Does artifact show Jesus as fact?

Scholars say inscription on ossuary burial box found in Israel `almost too good to be true'

Oct. 21, 2002, 11:56PM

Article Originally From The Houston Chronicle

An inscription in stone, written in a language and script of 2,000 years ago, has been found in Jerusalem that bears the words "James, son of Joseph, brother of Jesus."

If the inscription is authentic and refers to Jesus of Nazareth, it would be the earliest known documentation of Jesus outside the Bible. The well-respected Biblical Archaeology Review is promoting the find as "the first-ever archaeological discovery to corroborate biblical references to Jesus."

Other scholars, including several in Houston, reacted with caution. Max Bonilla, an assistant professor at the University of St. Thomas, said, "I don't think it adds anything really significant to what we already know.

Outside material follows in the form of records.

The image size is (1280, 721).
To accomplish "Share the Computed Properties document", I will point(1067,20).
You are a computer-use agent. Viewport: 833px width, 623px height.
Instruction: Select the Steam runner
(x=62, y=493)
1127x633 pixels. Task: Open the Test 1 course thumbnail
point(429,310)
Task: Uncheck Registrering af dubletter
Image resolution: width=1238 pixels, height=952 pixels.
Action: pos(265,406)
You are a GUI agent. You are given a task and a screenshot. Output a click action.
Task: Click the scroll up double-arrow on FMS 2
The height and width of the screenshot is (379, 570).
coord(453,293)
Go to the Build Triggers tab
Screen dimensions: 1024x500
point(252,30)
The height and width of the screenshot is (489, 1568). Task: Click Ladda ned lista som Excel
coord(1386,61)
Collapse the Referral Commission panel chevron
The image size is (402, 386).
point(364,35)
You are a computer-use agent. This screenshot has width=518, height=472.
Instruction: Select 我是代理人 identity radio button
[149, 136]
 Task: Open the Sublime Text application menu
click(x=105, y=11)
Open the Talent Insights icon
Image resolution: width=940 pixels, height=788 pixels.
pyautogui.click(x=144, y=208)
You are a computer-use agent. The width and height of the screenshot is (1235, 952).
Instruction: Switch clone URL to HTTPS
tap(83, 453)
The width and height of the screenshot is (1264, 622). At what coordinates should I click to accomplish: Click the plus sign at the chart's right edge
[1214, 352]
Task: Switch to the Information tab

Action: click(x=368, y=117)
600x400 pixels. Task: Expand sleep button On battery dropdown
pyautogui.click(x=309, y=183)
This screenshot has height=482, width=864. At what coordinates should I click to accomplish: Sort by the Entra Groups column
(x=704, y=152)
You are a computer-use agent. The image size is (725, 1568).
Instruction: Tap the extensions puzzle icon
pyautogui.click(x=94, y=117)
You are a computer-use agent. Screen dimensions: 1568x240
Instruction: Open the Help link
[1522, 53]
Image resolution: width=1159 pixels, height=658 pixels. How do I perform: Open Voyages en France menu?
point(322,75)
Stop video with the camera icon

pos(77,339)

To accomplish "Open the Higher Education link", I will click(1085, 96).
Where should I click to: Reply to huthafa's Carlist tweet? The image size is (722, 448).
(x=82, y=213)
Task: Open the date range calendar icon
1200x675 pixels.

"No one questions that there was a historical person named Jesus in the first century. That is not the question."

Bonilla said the find must be subject to rigorous examination before scholars could determine its authenticity.

Limestone Burial Box (Ossuary)
An inscription in stone that bears the words "James, son of Joseph, brother of Jesus" has been found on a limestone burial box in Jerusalem. If the inscription is authentic, it would be the earliest known documentation of Jesus outside the Bible. Some scholars . . . reacted with caution to the discovery.

David Capes, a professor at Houston Baptist University, said he "still has questions" about the find, but "if it is authentic, it is great corroborating evidence that Jesus existed."

But Capes said the discovery of three major names of Christianity, James, Joseph and Jesus, in one inscription was also troubling. "It is almost too good to be true," Capes said.

Other Biblical scholars said that fraud cannot be ruled out, though the cursive style of the script and a microscopic examination of the etched surface seemed to diminish suspicions. An investigation by the Geological Survey of Israel found no evidence of modern pigments, scratches by modern cutting tools or other signs of tampering.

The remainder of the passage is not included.